Continuing education is important to engineers for many reasons. Not only can it help to keep things interesting and keep you engaged in your profession, but it can also help you to contribute in more meaningful ways to your team. The practical importance for engineers, of course, is that these continuing education seminars are required for the renewal of their engineering licenses. But let’s discuss a little further, how these can boost both your job satisfaction and your technical competence.
There is substantial evidence that says one of the top ways to avoid burnout, enjoy your job, and get promoted is to teach younger engineers the skills you’ve developed. Teaching is important for many reasons. One obvious one is then being able to delegate certain tasks, so you can focus on others. One less thought of benefit, however, is that it engages you in the material in a new way. It’s been shown that this mental stimulation increases job satisfaction and interest.
Similarly, learning new material can lead to the same mental stimulation and result in higher job satisfaction. Maybe a seminar allowed you to think about a concept differently or clarified some confusion you had on a section of the Code. Maybe it inspired you by showing complex analysis of a recently building failure, or the way technology was implemented into the world’s new tallest building.
In my experience, I’ve found that seminars can be both informative and inspirational. These are just two of the reasons I find them to be an important part of my career.
Engineering is a constantly evolving industry, which requires its engineers to grow along with the technical developments. The clearest example of this is the building code. Most building codes and standards are updated every three years, and engineers need to be up to date with the changes and implement them into their designs.
To illustrate this, I’ll use the example of seismic engineering. There have been so many updates to the building code with regards to seismic engineering in the last forty years. If an engineer retiring today, had been engineering buildings the same way as he was when he graduated from college, those buildings wouldn’t be safe. More reinforcing is required in the ends of concrete shear walls, moment frame connections have been completely redesigned, and the connections between roofs and concrete tilt-up panels have been significantly upgraded -- just to name a few. It’s important for engineers to learn the why and the how behind these changes, and continuing education is the best way to share that knowledge.
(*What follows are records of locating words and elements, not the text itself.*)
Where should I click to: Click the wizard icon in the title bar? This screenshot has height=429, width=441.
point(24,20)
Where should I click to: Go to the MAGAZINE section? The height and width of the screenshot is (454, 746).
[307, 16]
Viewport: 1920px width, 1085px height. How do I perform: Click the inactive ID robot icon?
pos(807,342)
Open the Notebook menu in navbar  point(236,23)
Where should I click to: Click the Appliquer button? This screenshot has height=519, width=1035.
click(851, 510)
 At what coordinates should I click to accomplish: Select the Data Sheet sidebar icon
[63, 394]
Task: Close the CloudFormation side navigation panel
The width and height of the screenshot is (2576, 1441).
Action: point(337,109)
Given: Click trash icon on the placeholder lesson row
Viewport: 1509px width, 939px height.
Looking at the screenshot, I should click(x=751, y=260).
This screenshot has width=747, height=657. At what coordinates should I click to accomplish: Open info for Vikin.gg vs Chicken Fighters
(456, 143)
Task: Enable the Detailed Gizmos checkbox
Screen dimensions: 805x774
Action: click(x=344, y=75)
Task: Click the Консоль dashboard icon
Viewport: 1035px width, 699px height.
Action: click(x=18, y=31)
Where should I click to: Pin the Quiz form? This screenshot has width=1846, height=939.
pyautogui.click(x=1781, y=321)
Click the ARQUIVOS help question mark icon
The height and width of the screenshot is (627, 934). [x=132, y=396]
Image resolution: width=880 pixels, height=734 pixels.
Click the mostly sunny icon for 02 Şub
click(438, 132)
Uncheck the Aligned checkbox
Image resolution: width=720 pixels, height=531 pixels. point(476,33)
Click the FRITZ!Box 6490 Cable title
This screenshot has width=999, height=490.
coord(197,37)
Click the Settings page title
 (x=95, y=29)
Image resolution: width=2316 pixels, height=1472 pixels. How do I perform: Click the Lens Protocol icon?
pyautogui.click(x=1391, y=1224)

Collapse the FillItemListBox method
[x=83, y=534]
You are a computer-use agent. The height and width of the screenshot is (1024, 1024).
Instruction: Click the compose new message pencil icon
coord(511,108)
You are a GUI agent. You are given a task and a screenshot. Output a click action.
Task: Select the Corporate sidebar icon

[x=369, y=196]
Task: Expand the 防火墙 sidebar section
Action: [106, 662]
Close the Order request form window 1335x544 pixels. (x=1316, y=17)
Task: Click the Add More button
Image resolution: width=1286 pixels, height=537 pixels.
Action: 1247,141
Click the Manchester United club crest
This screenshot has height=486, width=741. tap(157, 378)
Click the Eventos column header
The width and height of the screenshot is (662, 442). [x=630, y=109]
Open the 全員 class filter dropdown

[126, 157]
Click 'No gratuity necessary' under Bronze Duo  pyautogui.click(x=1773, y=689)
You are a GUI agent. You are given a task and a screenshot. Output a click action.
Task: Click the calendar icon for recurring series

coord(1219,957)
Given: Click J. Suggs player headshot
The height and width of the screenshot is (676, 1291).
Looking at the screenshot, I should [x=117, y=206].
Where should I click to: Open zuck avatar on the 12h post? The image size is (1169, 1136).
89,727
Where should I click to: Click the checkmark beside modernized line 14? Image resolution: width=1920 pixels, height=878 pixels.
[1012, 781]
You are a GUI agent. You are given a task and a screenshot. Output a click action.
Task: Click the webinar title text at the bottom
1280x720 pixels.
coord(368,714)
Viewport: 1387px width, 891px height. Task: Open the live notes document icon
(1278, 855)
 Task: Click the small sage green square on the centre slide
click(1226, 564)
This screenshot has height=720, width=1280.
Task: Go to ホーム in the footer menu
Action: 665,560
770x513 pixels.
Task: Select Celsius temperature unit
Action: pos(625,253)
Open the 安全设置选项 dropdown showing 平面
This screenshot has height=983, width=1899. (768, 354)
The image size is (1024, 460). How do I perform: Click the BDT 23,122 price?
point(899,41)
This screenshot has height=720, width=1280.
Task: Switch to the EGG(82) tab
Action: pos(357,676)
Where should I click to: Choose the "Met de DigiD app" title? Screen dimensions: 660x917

Finally, continuing education can also prepare you for a career change – whether it’s within the industry or a change to something completely different. The seminars you watch for continuing credits may not directly influence your work but may instead open your eyes to a new direction in which you can take your career. I know, I’ve definitely watched presentations that were a little out of my professional scope and, at the very least, daydreamed of what that career would look like!